**What you are asked to do**.
Reproduce everything in the data from the line containing "At what coordinates should I click to accomplish: Click" down to the line containing "Action: coord(173,360)", including both of those lines and changing nothing.

**Data for locating words and elements**.

######

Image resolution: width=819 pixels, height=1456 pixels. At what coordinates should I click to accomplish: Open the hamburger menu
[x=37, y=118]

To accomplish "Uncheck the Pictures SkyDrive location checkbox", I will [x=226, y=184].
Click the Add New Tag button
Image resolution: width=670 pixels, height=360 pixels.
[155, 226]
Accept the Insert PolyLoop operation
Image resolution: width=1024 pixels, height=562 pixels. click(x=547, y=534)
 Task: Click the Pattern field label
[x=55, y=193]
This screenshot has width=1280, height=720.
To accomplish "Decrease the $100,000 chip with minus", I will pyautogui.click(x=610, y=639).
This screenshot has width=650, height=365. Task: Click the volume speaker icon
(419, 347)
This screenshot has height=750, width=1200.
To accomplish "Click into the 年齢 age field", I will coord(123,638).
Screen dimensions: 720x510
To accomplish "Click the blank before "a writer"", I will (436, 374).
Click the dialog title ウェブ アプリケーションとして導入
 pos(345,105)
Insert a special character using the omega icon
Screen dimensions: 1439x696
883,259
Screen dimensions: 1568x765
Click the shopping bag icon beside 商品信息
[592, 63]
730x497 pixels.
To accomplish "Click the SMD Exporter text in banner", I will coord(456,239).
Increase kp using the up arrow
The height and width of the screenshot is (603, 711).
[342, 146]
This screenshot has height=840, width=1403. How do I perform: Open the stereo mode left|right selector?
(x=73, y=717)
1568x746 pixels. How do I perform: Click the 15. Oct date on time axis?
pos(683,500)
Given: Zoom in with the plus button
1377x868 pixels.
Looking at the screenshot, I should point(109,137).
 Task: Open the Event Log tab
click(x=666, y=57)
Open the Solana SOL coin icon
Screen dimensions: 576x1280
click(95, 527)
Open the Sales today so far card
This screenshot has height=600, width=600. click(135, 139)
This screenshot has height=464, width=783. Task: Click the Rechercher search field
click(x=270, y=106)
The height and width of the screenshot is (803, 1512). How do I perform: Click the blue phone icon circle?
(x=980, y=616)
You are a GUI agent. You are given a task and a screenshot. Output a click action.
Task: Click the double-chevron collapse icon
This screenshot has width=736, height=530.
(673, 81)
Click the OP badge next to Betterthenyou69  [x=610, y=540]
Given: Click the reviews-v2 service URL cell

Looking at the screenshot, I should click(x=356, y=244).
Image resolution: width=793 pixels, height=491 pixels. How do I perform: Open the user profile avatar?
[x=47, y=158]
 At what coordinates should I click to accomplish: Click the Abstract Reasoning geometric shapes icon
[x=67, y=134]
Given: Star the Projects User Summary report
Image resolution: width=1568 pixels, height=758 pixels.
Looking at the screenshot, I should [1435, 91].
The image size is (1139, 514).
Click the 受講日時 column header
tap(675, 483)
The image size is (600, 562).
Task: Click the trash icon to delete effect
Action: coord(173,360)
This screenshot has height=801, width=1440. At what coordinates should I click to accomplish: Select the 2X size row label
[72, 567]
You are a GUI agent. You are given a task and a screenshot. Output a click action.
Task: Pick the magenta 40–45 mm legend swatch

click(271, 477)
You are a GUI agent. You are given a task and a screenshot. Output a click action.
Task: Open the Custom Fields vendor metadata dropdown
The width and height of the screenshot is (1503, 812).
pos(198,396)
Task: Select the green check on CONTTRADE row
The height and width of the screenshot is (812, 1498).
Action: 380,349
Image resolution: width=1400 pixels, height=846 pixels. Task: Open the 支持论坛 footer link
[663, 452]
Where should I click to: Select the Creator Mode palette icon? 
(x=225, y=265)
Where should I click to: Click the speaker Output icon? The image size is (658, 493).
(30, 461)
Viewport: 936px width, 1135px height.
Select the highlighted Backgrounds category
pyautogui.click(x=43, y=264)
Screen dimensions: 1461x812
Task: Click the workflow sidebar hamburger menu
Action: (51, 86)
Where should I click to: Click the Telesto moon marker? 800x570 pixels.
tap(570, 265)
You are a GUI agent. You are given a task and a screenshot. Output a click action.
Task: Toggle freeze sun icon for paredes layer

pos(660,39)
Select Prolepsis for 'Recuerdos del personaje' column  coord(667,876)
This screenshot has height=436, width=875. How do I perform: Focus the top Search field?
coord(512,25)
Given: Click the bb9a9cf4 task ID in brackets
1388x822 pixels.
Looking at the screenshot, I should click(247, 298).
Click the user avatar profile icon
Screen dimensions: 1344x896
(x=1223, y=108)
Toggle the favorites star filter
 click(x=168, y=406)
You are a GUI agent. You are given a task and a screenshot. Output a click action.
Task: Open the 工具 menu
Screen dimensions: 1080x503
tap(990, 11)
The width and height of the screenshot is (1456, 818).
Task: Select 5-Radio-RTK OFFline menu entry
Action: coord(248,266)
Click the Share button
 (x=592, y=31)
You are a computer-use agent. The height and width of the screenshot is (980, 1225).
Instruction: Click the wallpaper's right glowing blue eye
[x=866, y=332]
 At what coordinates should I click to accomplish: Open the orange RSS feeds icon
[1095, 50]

######

**Result for this task**.
 At what coordinates should I click to accomplish: Click the Abstract Reasoning geometric shapes icon
[x=67, y=134]
Given: Star the Projects User Summary report
Image resolution: width=1568 pixels, height=758 pixels.
Looking at the screenshot, I should [1435, 91].
The image size is (1139, 514).
Click the 受講日時 column header
tap(675, 483)
The image size is (600, 562).
Task: Click the trash icon to delete effect
Action: coord(173,360)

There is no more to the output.